WHAT TO DO: Pull every line containing "حلويات" from the entries.

DATASET EXTRACT:

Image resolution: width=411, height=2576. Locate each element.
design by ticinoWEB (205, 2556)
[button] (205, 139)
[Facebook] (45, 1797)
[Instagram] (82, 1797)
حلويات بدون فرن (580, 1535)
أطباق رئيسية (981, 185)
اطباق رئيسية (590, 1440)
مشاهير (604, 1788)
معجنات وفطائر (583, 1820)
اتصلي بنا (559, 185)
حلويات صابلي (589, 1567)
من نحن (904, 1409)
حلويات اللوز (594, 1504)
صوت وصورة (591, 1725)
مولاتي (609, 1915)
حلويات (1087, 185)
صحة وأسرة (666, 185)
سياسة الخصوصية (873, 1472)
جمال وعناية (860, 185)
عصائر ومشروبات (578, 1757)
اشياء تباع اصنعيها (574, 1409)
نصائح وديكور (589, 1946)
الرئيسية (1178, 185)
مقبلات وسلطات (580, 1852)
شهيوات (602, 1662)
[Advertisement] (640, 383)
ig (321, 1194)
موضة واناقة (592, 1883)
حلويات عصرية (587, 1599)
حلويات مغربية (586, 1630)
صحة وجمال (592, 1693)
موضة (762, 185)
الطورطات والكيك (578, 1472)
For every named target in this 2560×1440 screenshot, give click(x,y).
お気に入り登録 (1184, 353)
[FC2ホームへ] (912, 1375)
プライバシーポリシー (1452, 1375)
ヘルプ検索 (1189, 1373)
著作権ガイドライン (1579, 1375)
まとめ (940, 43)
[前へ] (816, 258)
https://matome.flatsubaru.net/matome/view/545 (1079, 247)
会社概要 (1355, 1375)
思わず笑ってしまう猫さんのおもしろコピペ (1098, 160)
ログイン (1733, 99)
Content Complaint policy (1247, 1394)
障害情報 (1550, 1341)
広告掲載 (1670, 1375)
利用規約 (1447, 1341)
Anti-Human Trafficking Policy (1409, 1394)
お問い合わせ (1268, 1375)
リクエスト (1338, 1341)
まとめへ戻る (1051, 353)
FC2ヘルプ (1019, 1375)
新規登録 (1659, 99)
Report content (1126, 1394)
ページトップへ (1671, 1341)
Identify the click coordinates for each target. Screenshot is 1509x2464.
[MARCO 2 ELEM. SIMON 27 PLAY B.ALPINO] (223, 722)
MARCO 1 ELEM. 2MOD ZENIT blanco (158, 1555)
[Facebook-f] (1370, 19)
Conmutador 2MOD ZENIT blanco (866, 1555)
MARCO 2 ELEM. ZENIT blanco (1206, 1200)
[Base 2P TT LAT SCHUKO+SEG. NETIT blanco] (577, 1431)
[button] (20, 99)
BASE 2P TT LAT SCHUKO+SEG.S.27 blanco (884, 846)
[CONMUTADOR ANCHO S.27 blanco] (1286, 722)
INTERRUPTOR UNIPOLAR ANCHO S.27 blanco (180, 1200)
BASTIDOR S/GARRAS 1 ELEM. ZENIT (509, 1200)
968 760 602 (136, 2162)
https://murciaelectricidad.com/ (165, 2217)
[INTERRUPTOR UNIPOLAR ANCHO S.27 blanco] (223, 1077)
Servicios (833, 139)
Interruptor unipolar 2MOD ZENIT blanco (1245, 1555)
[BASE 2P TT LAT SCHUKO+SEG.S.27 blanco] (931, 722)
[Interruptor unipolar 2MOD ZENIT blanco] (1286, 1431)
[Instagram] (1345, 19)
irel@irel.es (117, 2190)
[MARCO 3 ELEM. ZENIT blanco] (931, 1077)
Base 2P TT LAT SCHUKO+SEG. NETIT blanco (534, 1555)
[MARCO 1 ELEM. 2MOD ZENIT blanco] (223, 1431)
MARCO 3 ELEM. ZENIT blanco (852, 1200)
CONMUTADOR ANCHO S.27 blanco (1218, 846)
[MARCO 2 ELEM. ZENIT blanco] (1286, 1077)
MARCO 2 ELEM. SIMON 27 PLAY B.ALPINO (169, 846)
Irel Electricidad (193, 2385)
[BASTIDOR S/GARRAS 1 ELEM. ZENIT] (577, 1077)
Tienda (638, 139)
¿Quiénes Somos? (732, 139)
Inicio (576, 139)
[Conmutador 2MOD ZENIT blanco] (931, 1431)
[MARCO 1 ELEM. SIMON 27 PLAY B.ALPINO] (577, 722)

RESULT OF THIS TASK:
حلويات بدون فرن (580, 1535)
حلويات صابلي (589, 1567)
حلويات اللوز (594, 1504)
حلويات (1087, 185)
حلويات عصرية (587, 1599)
حلويات مغربية (586, 1630)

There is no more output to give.